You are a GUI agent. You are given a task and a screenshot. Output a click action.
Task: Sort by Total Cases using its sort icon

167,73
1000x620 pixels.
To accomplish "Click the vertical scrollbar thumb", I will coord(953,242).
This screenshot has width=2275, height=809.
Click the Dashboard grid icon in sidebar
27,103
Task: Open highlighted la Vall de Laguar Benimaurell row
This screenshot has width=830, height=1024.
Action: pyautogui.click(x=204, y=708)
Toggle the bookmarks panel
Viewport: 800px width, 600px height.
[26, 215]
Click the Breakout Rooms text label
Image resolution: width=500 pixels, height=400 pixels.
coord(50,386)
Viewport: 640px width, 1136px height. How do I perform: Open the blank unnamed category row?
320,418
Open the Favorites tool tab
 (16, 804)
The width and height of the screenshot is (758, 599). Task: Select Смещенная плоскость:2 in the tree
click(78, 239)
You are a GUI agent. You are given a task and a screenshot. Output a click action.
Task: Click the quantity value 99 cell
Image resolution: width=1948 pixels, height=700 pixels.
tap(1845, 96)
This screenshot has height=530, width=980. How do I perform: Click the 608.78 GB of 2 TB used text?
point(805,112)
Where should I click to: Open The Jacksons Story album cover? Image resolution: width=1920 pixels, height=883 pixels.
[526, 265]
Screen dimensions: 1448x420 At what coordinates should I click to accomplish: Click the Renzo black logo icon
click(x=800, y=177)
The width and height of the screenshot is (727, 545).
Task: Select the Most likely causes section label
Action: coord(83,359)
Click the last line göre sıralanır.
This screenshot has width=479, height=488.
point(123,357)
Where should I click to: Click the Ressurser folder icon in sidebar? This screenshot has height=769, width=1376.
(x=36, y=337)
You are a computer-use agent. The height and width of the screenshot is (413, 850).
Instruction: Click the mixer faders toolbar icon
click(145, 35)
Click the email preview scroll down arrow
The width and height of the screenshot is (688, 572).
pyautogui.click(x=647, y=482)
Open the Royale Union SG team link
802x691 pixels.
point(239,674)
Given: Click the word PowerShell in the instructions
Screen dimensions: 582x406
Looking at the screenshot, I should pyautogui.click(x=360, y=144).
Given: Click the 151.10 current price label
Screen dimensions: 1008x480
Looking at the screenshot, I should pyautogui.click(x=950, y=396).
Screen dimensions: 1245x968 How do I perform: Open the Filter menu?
..............................
STATED TASK
Rewrite the part of the rows above that opens with the line containing "Open the Favorites tool tab" and closes with the line containing "click(78, 239)", keeping every line, requests included. Shift each coordinate in the answers by adding 72 to it.

THE SOLUTION
Open the Favorites tool tab
 (88, 876)
The width and height of the screenshot is (758, 599). Task: Select Смещенная плоскость:2 in the tree
click(150, 311)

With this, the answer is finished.